The existing code usesWSCallHelper.clearStatementCache(connection) in some scenarios(example : package not found in case of procedure calls).

I found WSCallHelper doesn't exist in liberty server.

Could you please help me with an alternative solution for this in liberty. It can be either specific liberty or a general approach which will support all servers.

Biju N B
  • 67
  • 5

2 Answers2

1

It would be helpful to know more about the scenario where you need to call WSCallHelper.clearStatementCache(connection), but based on what you have described I'll assume that it is only called on an error path.
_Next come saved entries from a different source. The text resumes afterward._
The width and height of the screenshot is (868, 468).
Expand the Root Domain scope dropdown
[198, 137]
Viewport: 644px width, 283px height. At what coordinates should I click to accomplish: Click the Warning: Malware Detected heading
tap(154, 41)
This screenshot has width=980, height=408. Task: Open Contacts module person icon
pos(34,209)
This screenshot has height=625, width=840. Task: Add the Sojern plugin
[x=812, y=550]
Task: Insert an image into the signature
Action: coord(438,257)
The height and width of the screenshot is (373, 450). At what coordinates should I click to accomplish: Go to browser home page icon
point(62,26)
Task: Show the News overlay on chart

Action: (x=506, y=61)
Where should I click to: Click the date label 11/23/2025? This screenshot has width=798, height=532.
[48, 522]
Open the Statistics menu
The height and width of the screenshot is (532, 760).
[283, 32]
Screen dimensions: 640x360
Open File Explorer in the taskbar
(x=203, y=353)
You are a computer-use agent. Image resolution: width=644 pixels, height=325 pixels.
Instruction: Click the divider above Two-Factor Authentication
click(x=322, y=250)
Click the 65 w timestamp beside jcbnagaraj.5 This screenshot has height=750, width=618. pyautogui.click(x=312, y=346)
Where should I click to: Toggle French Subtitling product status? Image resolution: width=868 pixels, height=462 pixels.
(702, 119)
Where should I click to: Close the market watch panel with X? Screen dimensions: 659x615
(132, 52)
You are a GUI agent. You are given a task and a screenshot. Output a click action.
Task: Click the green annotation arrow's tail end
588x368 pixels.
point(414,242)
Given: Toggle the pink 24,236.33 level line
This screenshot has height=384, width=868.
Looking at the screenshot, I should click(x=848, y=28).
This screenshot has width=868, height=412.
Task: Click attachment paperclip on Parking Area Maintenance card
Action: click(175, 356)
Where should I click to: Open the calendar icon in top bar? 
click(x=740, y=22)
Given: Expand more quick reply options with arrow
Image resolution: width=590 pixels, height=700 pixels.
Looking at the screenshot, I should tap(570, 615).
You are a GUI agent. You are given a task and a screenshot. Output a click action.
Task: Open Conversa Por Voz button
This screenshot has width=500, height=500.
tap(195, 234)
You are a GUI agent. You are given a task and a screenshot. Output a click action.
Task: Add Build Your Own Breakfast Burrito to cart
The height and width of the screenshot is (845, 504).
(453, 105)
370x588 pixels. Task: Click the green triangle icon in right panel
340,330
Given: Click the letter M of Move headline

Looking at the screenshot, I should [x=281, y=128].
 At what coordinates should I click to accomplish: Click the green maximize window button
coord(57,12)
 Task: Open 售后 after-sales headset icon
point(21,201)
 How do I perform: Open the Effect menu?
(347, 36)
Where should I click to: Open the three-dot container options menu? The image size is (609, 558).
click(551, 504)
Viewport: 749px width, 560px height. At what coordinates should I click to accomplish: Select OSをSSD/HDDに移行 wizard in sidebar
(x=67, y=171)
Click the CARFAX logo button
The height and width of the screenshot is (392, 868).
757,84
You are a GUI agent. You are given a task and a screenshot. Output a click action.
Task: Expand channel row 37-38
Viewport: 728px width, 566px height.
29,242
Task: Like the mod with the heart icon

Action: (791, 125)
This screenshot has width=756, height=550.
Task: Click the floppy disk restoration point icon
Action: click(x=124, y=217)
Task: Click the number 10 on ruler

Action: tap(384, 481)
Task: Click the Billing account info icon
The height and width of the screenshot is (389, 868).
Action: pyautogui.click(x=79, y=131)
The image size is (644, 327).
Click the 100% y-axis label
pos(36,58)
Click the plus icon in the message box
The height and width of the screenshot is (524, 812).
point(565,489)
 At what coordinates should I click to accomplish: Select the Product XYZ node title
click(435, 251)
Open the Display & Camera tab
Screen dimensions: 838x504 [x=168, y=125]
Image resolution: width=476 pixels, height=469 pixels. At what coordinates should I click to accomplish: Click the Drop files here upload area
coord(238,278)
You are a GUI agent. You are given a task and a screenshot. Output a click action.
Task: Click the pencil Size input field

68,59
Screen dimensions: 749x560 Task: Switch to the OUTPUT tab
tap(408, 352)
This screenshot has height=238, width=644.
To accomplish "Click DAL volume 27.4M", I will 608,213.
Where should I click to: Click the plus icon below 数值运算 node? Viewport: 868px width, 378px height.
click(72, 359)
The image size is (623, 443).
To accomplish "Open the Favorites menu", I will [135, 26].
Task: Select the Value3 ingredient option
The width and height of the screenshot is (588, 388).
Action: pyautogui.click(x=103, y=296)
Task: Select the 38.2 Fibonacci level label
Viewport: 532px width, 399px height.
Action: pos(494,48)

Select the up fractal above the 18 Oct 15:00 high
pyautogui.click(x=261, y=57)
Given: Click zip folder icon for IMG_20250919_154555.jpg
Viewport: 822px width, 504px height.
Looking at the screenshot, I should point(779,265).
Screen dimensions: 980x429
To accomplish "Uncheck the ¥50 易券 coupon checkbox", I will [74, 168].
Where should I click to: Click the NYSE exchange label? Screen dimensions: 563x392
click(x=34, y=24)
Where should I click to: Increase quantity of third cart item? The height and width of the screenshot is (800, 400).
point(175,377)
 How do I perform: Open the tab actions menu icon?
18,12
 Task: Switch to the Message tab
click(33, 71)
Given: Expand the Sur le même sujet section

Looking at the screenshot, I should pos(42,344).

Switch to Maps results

In Liberty, there is no API to programmatically clear the statement cache. However, cached statements will only be matched if a number of properties are the same such as: SQL string, RS holdability, schema, isolation level, and several others.

Why you don't need clearStatementCache:
The example scenario you described for calling clearStatementCache is when the package is not found in the DB, but the package should be reflected in either the SQL string or Schema. So, assuming that your application does not retry a failed SQL string, you should not need to invoke clearStatementCache at all.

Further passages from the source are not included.